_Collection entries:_
^^^^^^^^^^^^^^^^

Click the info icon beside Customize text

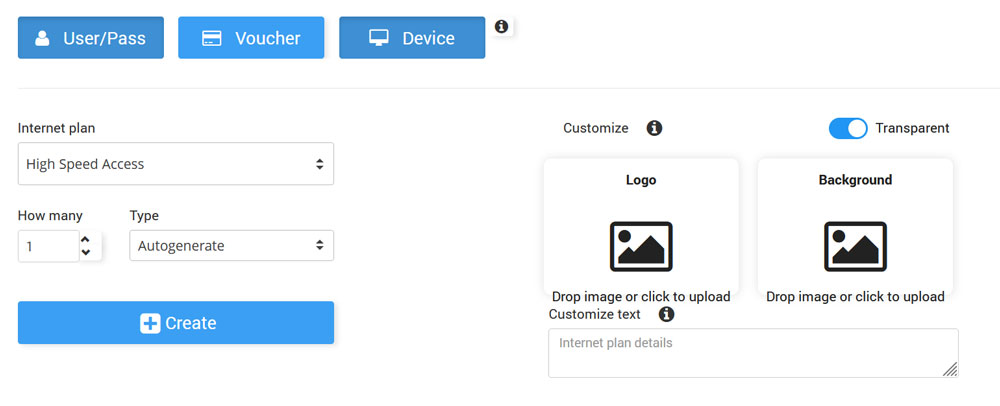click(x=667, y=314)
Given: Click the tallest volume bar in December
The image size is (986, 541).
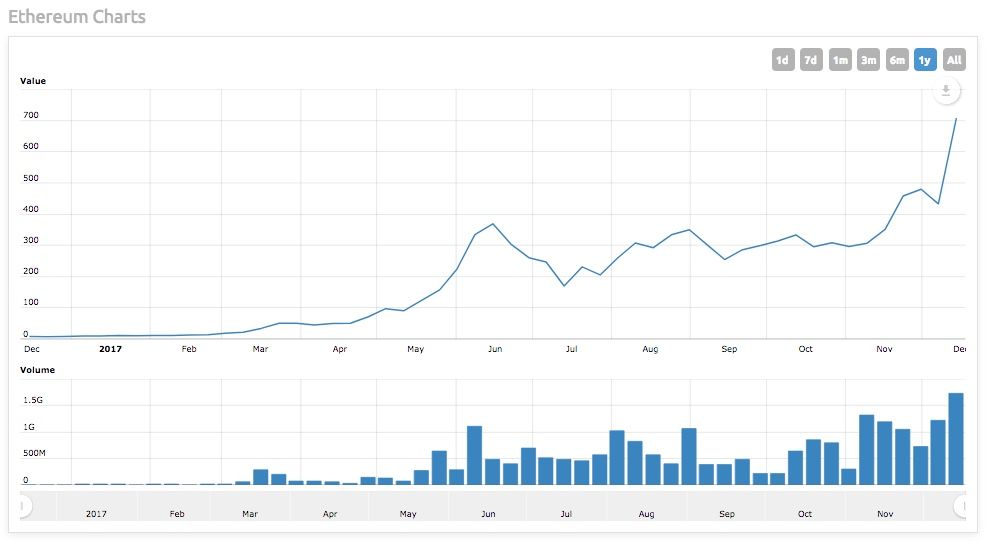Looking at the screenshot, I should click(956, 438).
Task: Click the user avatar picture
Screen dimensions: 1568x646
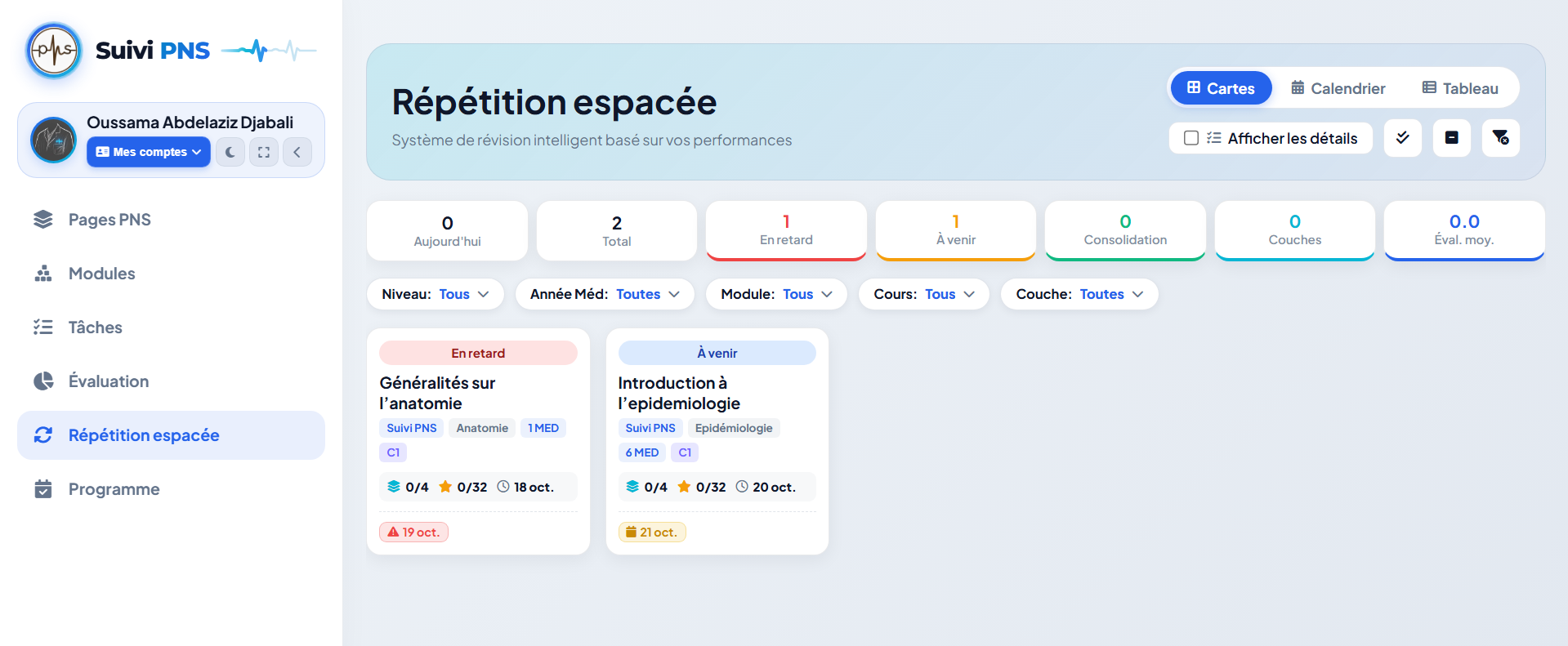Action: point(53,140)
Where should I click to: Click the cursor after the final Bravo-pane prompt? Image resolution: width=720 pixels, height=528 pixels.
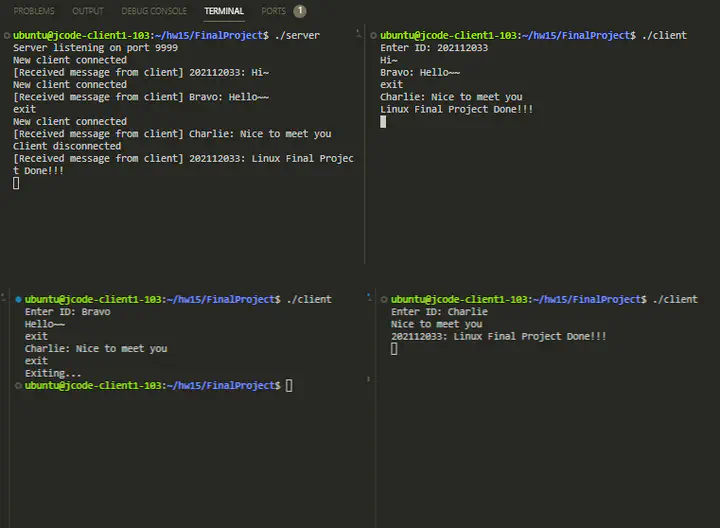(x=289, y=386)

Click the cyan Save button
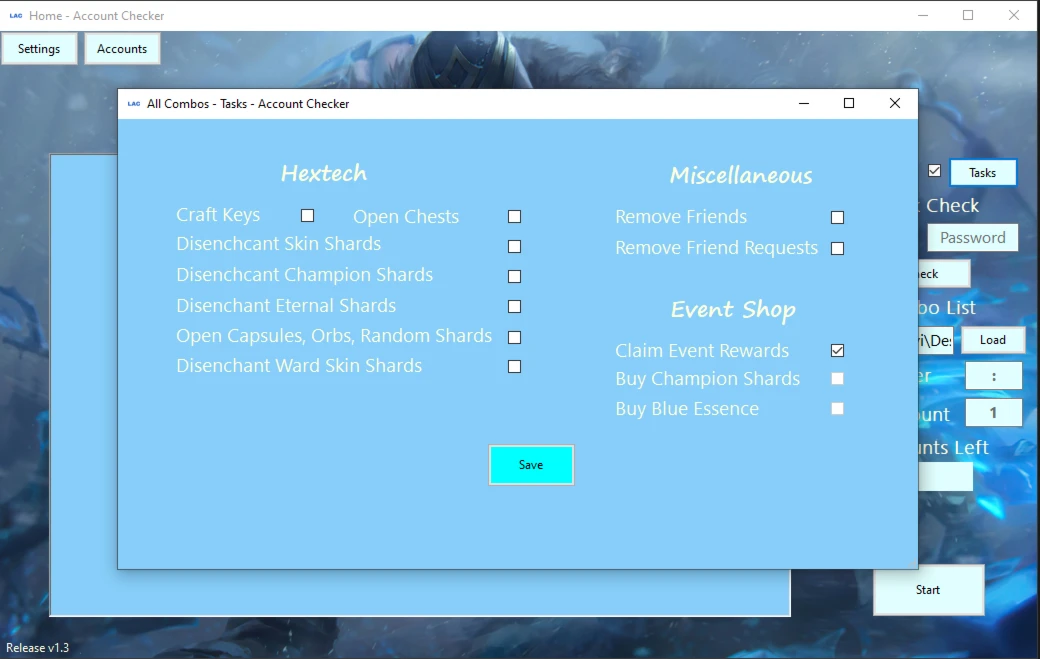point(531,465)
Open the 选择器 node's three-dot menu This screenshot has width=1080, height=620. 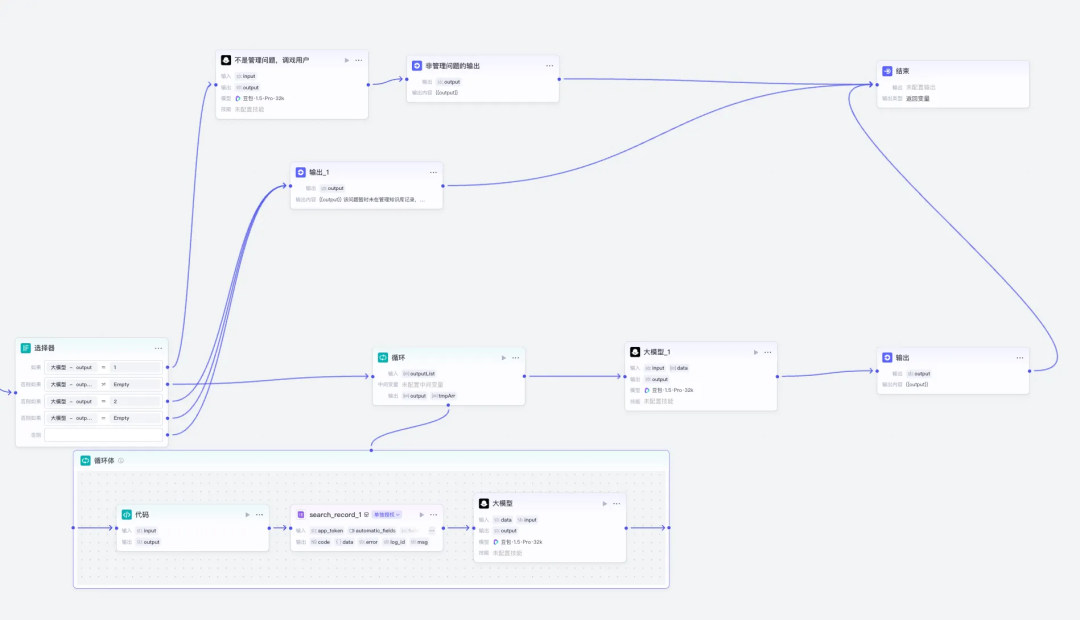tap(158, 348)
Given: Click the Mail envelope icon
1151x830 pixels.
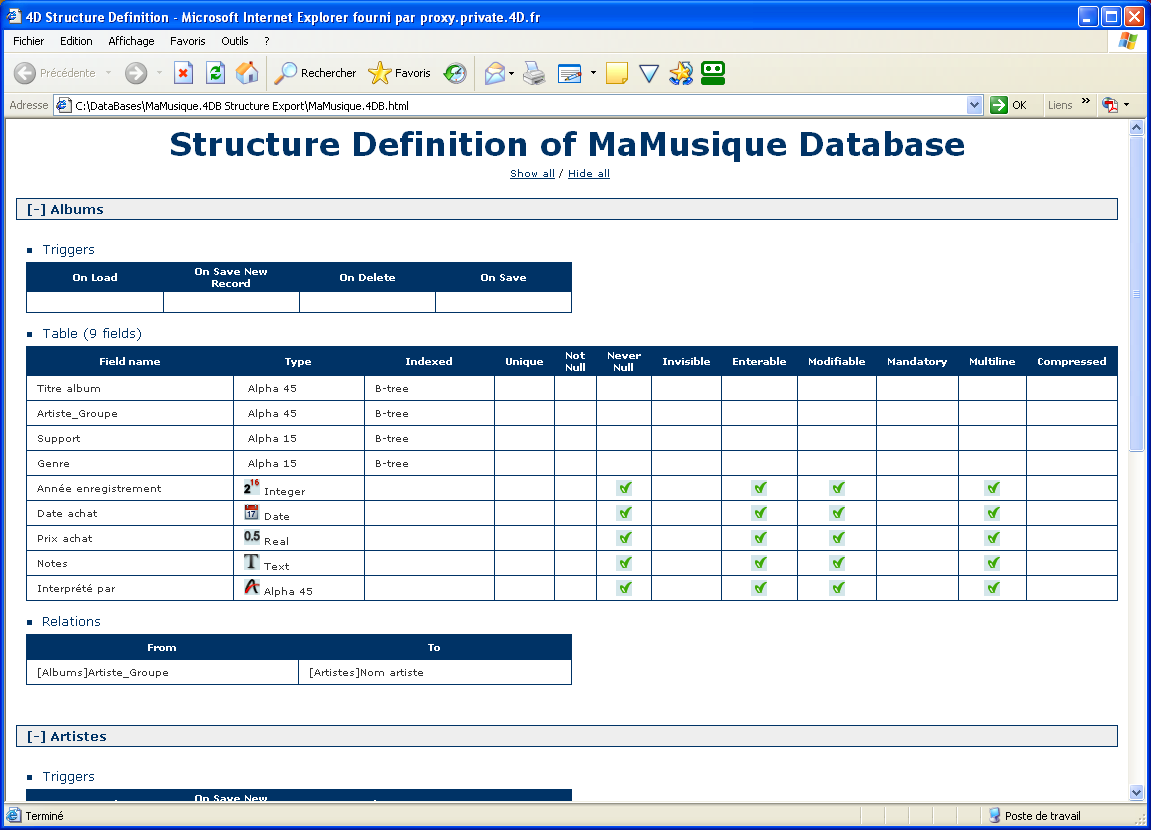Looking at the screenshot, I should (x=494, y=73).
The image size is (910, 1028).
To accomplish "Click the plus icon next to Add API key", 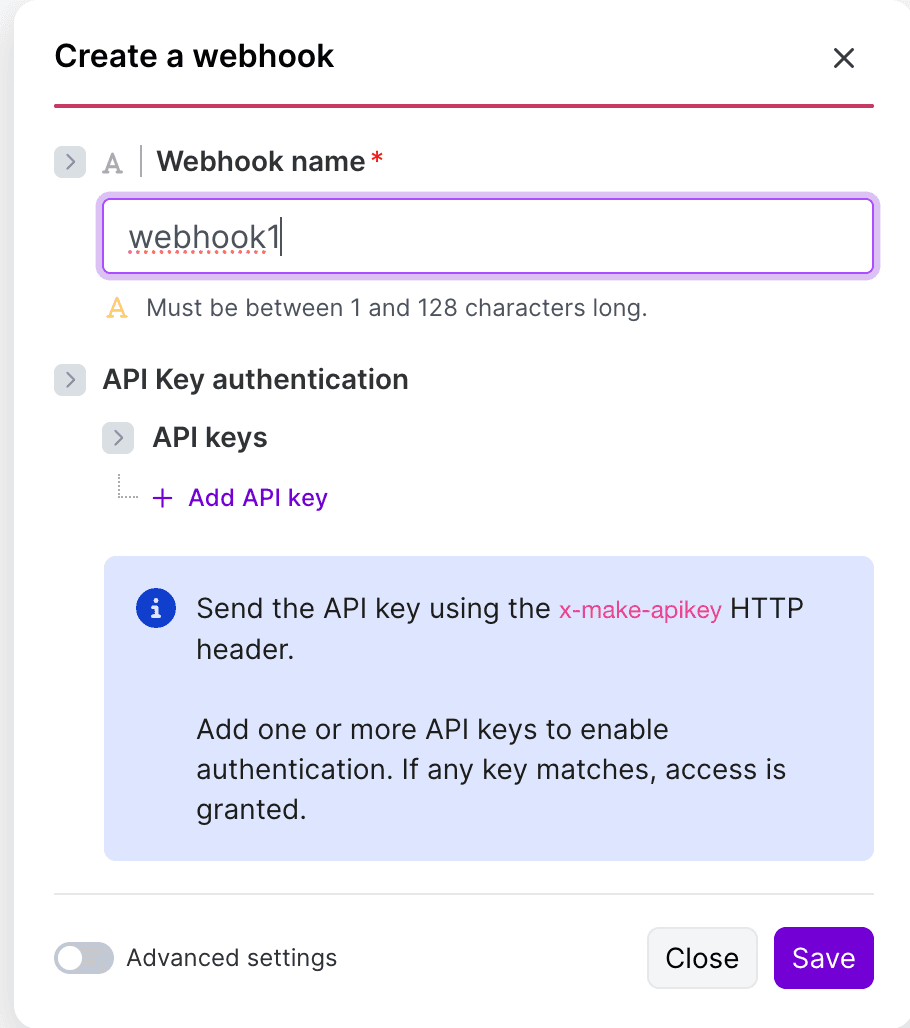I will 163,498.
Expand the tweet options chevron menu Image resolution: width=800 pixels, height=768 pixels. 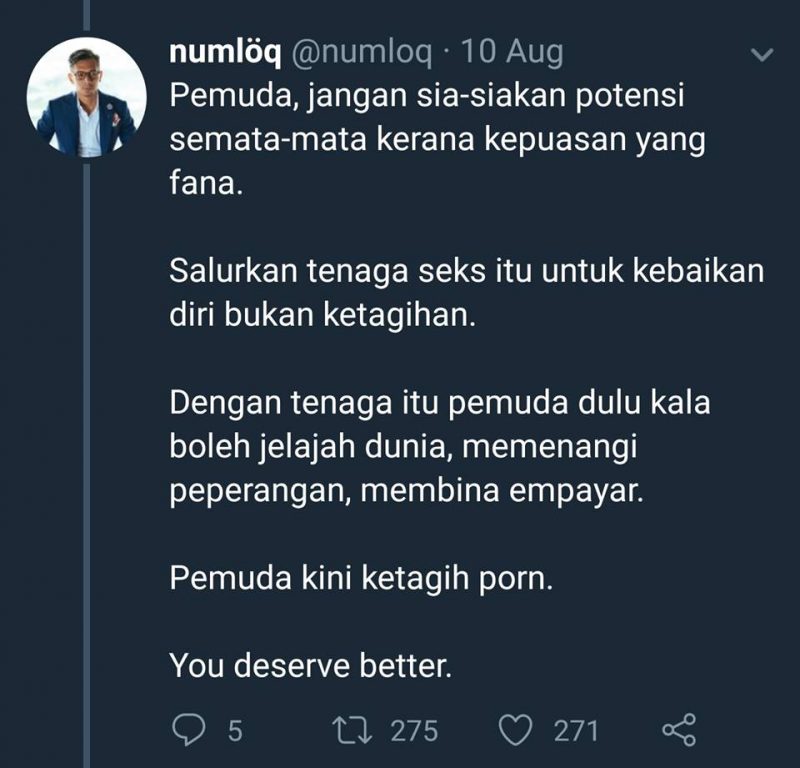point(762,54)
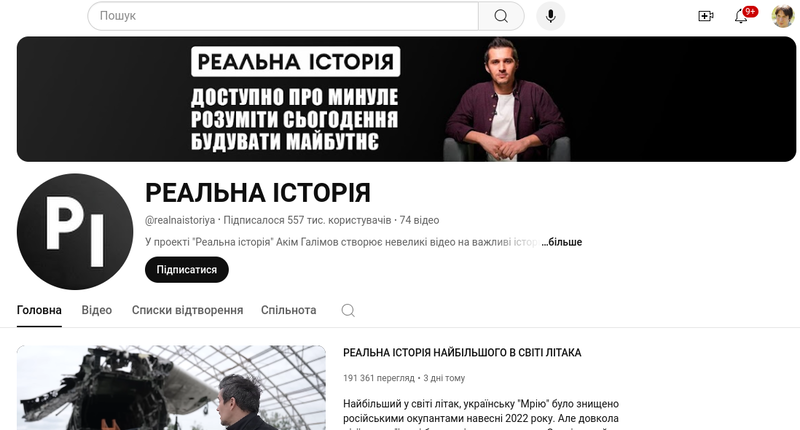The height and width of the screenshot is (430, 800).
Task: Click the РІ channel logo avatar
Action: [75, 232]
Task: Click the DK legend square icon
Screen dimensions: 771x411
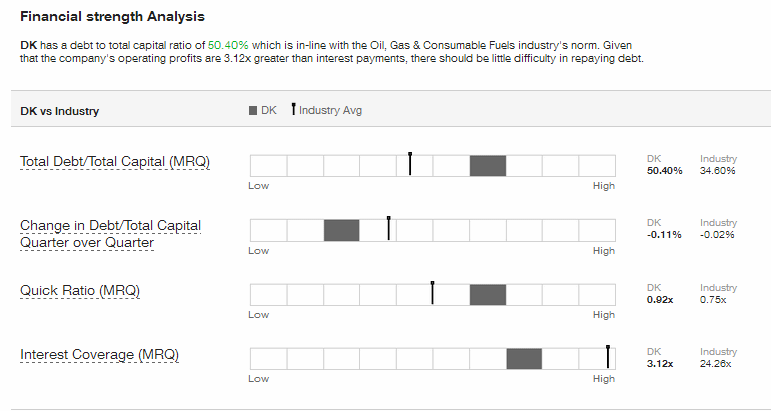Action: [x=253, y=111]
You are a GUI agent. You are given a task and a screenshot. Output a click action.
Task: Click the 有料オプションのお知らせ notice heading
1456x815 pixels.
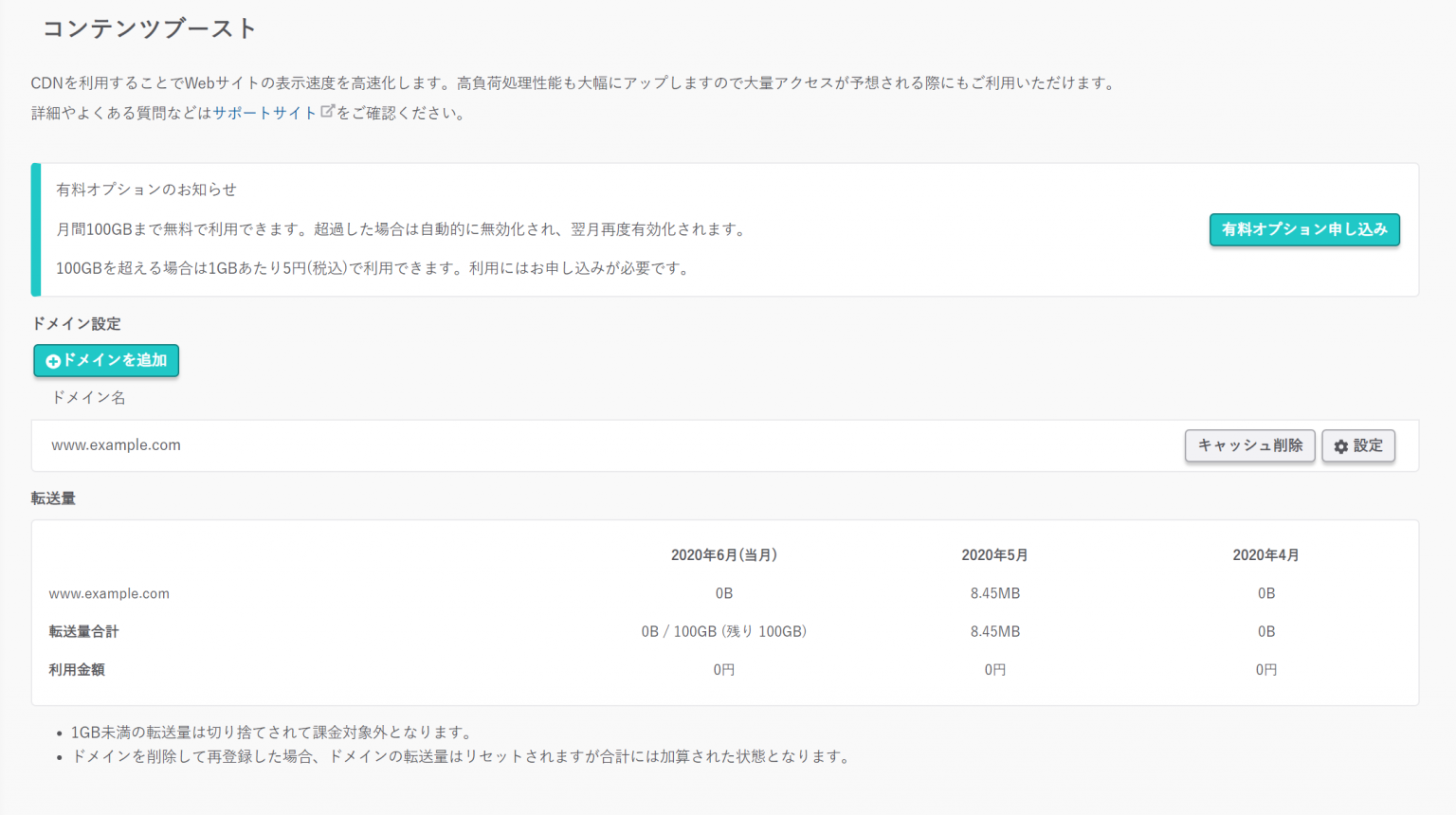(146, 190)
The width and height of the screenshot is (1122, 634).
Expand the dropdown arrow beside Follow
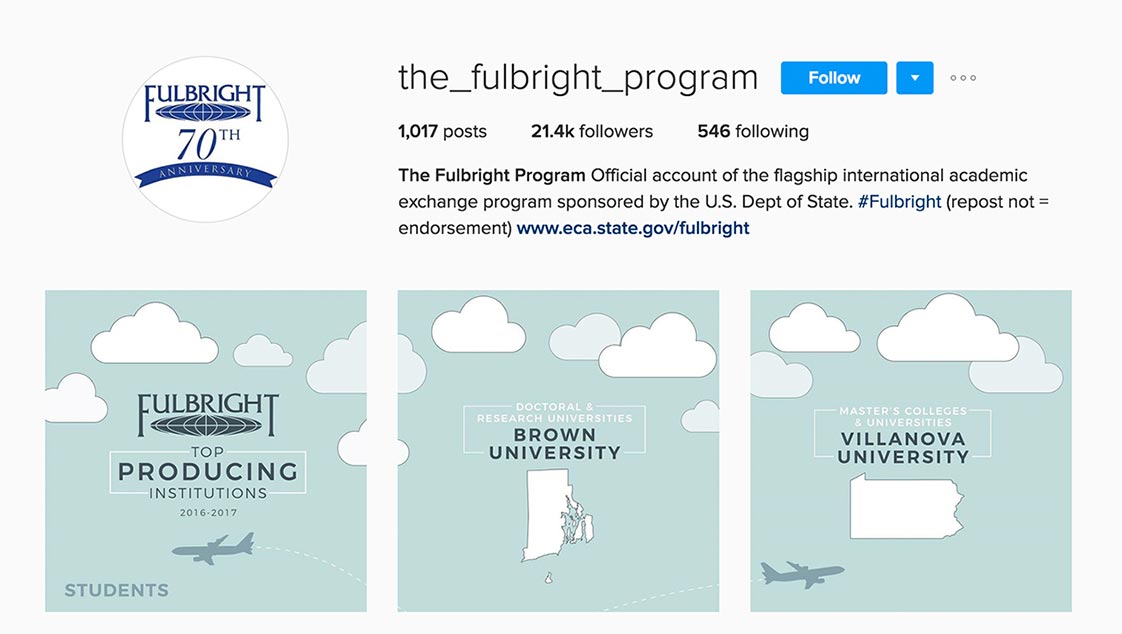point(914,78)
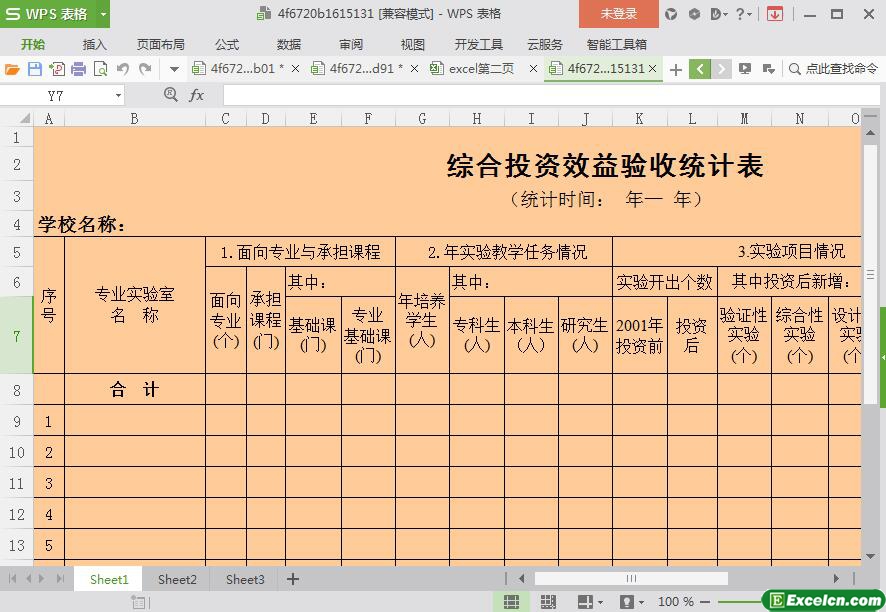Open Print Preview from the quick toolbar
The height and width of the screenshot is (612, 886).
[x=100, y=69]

^^^^^^^^^^^^^^^^

_TRY IT:_ Skip all pictures. Copy exactly the lines from the one containing "Screen dimensions: 771x411" through the end of the records, both ends included.

_YOUR SOLUTION:_
Screen dimensions: 771x411
Action: [x=253, y=111]
You are a GUI agent. You are given a task and a screenshot. Output a click action.
Task: Click the 有料オプションのお知らせ notice heading
1456x815 pixels.
(146, 190)
The width and height of the screenshot is (1122, 634).
Expand the dropdown arrow beside Follow
point(914,78)
Open Print Preview from the quick toolbar
The height and width of the screenshot is (612, 886).
[x=100, y=69]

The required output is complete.